Architekten und Ingenieure: Haftung wegen Baukostenüberschreitung?

von Lieb Rechtsanwälte

Ein Beitrag von RA Dr. Klaus Lieb, FA für Medizinrecht, FA für Handels- und Gesellschaftsrecht

 

Sachverhalt:

In dem vom Oberlandesgericht Hamm zu entscheidenden Fall hatte der Bauherr seinen Architekten aufgrund einer von ihm vorgetragenen Baukostenüberschreitung auf Schadensersatz in Anspruch genommen. Er behauptete, den Architekten auf ein von ihm unbedingt zu beachtendes Kostenlimit von € 339.924,00 hingewiesen zu haben. Letztlich seien Herstellungskosten in Höhe von € 392.450,00 angefallen.

Rechtliche Beurteilung:

Die Klage hatte keinen Erfolg. Das Oberlandesgericht Hamm wies die von dem Bauherrn eingelegte Berufung gegen das erstinstanzliche Urteil mit Beschluss vom 17.09.2020 – 17 U 75/19 – zurück. Der BGH wies die hierauf eingereichte Nichtzulassungsbeschwerde mit Beschluss vom 04.08.2021 – VII ZR 166/20 – zurück.

Nach Auffassung des OLG Hamm seien die Kostenvorstellungen des Bauherrn für den Architekten grundsätzlich beachtlich. Hieraus folge jedoch keine Garantiehaftung, sondern lediglich eine Beschaffenheitsvereinbarung, auch könne nicht jede Erklärung des bauleitenden Architekten, eine bestimmte Bausumme werde eingehalten, als Übernahme einer Baukostengarantie ausgelegt werden. An eine Garantieerklärung seien hohe Anforderungen zu stellen. Erforderlich sei, dass der Architekt tatsächlich zum Ausdruck bringe, dass er für die Einhaltung der angesprochenen Bausumme persönlich einstehen wolle. Soweit es sich im Einzelfall um eine Beschaffenheitsvereinbarung handle, sei grundsätzlich eine gewisse Toleranz zu gewähren. Ein Mangel liege erst bei Überschreitung um einige Prozent vor und nicht bereits bei Überschreitung um wenige Euro. Nach Auffassung des OLG Hamm sei eine Toleranz von 10 % sachgerecht, die von der Rechtsprechung auch bei Fehlern im Rahmen des Kostenvoranschlags gewährt werde.

Praxishinweis:

Architekten und Ingenieuren ist dringend davon abzuraten, selbstständige Garantieerklärungen über die Einhaltung der Bausumme einzugehen. Im Falle einer Bausummengarantie haftet der Architekt bzw. Ingenieur verschuldensunabhängig auf Einhaltung der garantierten Bausumme. Die Haftung erstreckt sich auf die tatsächlichen Mehrkosten. Architekten und Ingenieure sollten auch wissen, dass im Falle einer Bausummengarantie kein Versicherungsschutz über die Berufshaftpflichtversicherung besteht. Zudem ist in einzelnen Bundesländern die Vereinbarung von Bausummengarantien nach den standesrechtlichen Bestimmungen verboten.

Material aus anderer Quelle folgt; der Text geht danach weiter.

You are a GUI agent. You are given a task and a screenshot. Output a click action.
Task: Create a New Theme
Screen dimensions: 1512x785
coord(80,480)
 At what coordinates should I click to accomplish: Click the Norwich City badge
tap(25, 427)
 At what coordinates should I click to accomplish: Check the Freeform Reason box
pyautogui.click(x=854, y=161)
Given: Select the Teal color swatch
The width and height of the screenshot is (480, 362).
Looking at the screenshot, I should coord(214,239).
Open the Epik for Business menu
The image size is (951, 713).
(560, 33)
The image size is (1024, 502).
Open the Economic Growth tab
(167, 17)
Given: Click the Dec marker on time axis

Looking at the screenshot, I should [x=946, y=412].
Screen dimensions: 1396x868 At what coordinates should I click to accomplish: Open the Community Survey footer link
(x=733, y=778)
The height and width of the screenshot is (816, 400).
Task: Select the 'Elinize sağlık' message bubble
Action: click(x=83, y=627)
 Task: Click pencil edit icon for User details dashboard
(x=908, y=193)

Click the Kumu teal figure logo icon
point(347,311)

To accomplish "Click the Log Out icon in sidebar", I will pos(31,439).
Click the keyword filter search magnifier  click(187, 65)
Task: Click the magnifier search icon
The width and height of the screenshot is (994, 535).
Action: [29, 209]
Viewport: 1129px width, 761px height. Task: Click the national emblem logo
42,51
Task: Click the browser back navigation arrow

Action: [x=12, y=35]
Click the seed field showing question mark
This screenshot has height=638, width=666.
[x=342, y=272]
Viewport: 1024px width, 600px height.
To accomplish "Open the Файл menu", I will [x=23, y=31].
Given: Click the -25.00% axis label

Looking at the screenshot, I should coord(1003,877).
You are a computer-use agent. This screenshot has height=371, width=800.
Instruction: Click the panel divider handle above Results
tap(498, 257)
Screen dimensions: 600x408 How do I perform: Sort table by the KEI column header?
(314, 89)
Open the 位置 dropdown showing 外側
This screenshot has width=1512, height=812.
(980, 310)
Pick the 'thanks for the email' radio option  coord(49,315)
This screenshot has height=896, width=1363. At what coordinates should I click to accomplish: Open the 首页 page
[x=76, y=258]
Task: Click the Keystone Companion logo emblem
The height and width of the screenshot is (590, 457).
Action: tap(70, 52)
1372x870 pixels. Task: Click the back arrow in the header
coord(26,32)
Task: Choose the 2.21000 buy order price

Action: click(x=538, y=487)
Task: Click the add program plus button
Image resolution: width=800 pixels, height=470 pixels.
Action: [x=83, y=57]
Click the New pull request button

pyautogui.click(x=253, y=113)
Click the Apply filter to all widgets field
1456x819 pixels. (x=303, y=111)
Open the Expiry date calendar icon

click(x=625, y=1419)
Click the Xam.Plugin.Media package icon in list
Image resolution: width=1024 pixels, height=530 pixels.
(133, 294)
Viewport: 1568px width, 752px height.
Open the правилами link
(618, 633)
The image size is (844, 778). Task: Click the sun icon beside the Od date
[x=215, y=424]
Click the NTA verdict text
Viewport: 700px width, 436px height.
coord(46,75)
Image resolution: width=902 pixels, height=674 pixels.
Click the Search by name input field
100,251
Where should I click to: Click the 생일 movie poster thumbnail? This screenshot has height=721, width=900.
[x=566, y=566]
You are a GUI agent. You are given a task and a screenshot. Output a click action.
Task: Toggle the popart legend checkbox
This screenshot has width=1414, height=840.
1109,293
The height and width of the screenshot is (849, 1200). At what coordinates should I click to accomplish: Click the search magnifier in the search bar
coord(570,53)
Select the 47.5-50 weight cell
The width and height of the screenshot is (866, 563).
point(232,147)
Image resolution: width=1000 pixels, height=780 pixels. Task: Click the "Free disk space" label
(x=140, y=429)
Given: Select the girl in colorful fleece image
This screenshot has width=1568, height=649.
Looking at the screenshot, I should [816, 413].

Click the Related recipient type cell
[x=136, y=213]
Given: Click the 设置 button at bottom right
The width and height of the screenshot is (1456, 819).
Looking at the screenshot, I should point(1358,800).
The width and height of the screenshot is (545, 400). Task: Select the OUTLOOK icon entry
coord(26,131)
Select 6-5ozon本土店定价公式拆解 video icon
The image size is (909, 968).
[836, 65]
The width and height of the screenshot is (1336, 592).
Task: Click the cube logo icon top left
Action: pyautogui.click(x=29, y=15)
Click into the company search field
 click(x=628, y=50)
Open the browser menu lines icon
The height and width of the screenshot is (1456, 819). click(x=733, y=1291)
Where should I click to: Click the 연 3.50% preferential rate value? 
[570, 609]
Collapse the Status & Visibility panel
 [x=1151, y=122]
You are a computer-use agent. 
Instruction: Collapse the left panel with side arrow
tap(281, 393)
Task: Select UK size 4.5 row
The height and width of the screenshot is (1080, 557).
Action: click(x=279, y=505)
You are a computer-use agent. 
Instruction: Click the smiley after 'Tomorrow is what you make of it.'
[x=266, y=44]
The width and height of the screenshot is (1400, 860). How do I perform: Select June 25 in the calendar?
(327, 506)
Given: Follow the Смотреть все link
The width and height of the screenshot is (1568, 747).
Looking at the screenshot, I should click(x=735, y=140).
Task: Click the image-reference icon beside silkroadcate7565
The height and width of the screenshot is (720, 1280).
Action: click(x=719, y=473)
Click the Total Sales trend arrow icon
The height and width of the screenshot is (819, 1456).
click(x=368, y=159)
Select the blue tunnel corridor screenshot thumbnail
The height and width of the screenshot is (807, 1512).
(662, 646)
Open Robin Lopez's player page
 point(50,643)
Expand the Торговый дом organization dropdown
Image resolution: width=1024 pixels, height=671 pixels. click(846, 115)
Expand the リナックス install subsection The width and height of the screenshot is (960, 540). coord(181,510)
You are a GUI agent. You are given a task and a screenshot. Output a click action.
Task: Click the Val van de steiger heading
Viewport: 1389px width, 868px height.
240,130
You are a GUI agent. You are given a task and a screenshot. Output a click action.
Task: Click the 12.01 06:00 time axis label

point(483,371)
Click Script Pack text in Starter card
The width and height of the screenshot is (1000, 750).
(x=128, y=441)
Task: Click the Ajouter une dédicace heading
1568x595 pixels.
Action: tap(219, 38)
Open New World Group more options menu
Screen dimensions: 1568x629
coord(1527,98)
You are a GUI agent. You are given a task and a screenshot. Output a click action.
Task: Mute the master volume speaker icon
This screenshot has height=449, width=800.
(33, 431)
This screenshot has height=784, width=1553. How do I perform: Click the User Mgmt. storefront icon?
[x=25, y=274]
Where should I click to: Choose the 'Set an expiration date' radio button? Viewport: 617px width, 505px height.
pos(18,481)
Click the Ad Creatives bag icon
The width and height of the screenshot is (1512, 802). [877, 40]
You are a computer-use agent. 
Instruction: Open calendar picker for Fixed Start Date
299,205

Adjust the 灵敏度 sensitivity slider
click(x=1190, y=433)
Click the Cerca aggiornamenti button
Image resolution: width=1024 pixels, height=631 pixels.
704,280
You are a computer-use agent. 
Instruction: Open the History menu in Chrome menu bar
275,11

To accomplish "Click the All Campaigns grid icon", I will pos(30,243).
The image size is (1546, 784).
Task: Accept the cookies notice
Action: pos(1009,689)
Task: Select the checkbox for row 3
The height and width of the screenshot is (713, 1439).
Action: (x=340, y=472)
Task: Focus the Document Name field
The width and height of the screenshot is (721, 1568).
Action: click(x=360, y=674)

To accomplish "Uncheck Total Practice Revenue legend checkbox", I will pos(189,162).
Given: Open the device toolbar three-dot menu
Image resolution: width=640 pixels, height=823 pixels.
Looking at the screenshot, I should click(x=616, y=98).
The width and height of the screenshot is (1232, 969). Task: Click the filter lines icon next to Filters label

Eine Haftung des Architekten bzw. Ingenieurs bei Überschreitung der Baukosten kommt in Betracht, wenn die Kostenermittlung mangelhaft ausgeführt wurde und der zuzubilligende Toleranzrahmen überschritten wird. Im Rahmen der Kostenschätzung liegt die Toleranz zwischen 30 und 40 %, bei der Kostenberechnung bei 20 bis 25 % und im Rahmen des Kostenanschlags bei 10 bis 15 %.

Wurde für Baukosten eine Obergrenze vereinbart, kommt nach der Rechtsprechung des BGH eine Toleranz grundsätzlich nicht in Betracht.

Letztlich ist im Wege der Vertragsauslegung zu ermitteln, ob dem Architekten bzw. Ingenieur eine Toleranz zuzubilligen ist.